I made this collage and wrote these words in early 2019. The canvas is a typical Haitian street painting. I bought of few of these when I visited Haiti – one of them has hung in every apartment and house I’ve lived in. The collage and poem are based on the excerpted passage from liberation theologian turned Haitian president Jean-Bertrand Aristide.
prince a quatre pieds
are not good for Haiti
or anywhere else
In Eyes of the Heart, former Haitian president Jean-Bertrand Aristide wrote:
In 1982 international agencies assured Haiti’s peasants their pigs were sick and had to be killed. Promises were made that better pigs would replace the sick pigs. With an efficiency not since seen among development projects, all of the Creole pigs were killed over period of a thirteen months.
Two years later the new, better pigs came from lowa.
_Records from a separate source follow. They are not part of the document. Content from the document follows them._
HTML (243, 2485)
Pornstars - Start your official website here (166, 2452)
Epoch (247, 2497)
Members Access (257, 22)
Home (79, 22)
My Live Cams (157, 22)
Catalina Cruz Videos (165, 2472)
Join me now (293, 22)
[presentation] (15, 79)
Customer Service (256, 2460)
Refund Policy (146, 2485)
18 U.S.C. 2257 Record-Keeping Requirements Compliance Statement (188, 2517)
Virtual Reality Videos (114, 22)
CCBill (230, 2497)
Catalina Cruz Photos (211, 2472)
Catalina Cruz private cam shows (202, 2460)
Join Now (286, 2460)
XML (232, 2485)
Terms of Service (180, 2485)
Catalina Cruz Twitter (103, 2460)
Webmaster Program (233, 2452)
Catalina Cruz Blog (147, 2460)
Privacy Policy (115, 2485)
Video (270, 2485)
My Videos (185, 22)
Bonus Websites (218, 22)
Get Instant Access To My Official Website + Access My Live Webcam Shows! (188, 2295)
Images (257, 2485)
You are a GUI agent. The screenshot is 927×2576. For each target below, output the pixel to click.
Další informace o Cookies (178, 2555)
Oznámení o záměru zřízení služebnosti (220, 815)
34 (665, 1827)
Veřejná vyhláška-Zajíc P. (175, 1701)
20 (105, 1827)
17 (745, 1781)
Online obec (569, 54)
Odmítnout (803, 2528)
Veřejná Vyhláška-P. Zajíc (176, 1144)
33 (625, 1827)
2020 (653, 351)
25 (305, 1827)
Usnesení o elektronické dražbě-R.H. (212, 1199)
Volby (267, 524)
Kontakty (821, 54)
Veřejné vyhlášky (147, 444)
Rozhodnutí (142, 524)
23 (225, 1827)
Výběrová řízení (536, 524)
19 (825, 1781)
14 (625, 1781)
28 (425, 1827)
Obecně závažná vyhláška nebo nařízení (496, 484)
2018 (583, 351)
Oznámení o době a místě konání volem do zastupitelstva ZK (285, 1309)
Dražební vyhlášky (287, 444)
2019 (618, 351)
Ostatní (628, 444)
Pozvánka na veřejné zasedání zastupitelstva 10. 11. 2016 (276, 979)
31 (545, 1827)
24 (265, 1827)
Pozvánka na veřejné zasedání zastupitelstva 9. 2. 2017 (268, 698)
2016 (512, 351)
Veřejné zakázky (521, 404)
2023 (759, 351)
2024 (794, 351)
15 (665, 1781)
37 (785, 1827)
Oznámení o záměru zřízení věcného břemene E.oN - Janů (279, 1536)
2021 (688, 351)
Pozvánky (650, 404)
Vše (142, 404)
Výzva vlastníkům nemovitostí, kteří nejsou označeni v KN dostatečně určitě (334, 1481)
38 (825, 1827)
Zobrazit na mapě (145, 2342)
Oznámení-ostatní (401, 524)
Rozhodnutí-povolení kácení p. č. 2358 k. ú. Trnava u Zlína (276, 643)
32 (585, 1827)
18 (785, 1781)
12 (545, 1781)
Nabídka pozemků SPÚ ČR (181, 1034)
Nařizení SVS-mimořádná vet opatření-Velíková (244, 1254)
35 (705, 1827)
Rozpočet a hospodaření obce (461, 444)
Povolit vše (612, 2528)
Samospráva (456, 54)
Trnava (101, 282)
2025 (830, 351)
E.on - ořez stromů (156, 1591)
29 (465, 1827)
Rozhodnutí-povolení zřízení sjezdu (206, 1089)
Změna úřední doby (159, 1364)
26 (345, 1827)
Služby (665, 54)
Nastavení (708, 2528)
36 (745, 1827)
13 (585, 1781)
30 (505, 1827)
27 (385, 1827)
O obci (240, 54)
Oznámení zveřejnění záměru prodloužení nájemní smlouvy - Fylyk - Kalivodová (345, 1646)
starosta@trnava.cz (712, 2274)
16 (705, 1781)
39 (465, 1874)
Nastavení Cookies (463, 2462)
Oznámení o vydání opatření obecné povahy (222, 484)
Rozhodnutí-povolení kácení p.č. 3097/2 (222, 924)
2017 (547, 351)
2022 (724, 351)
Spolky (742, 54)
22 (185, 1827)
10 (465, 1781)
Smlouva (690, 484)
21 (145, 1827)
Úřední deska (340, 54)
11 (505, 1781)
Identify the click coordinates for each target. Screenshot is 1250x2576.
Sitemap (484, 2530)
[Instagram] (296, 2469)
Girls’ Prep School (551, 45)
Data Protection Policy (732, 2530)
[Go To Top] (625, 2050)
They were so much better that they required clean drinking water (unavailable to 80% of the Haitian population), imported feed (costing $90 a year when the per capita income was about $130), and special roofed pigpens. Haitian peasants quickly dubbed them “prince a quatre pieds,” (four-footed princes). Adding insult to injury, the meat did not taste as good.
Needless to say, the repopulation program was a complete failure. One observer of the process estimated that in monetary terms Haitian peasants lost $600 million dollars. There was a 30% drop in enrollment in rural schools, there was a dramatic decline in the protein consumption in rural Haiti, a devastating decapitalization of the peasant economy and an incalculable negative impact on Haiti’s soil and agricultural productivity. The Haitian peasantry has not recovered to this day.